▸ **PASSAGE SHOWN**
From: David Abrahams (dave_at_[hidden])
Date: 2003-10-14 12:35:45
Deane Yang <deane_yang_at_[hidden]> writes:
> I did take a quick look, so I might have gotten the wrong idea. Please
> forgive me if I did. It appeared to me that your approach,
> using a list of integers, is limited to a preselected choice of
No more than Hugo's.
> This works well in physics, where one knows in advance pretty much
> all dimensions that one is going to need.
> On the other hand, Hugo's approach would appear to allow for
> compile-time definition of dimensions:
Exactly as my approach does.
> "It defines
> a quantity as a numeric type and a set of dimensions
> template <typename T, typename Dimensions> class quantity;
> where dimensions contains a mpl type sequence,
Exactly as my approach does.
> with each
> element holding instances of
> template <
> typename DimensionType
> , long Numerator
> , long Denominator=1
> > struct dimension_power
> Each DimensionType is then assosciated with a unit."
Tagging things with a DimensionType in that way will cause O(N^2)

▸ **RECORDED INFORMATION**
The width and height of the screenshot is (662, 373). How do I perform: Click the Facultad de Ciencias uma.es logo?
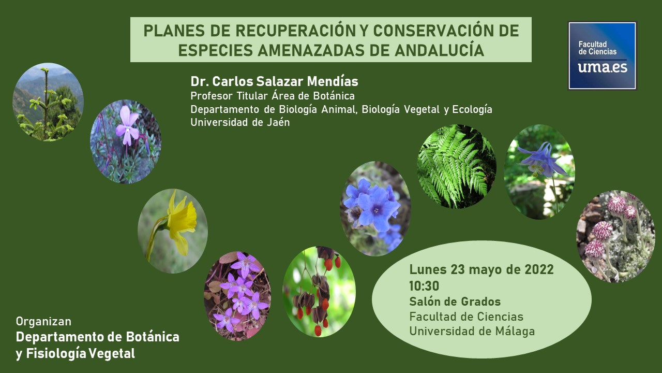coord(602,55)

▸ **TASK DIRECTIONS**
Reproduce the mailing-list post on compile-time dimensions above from "Date: 2003-10-14 12:35:45" up to and including "more than Hugo's.", keeping every character as it appears.

▸ **RESPONSE BELOW**
Date: 2003-10-14 12:35:45
Deane Yang <deane_yang_at_[hidden]> writes:
> I did take a quick look, so I might have gotten the wrong idea. Please
> forgive me if I did. It appeared to me that your approach,
> using a list of integers, is limited to a preselected choice of
No more than Hugo's.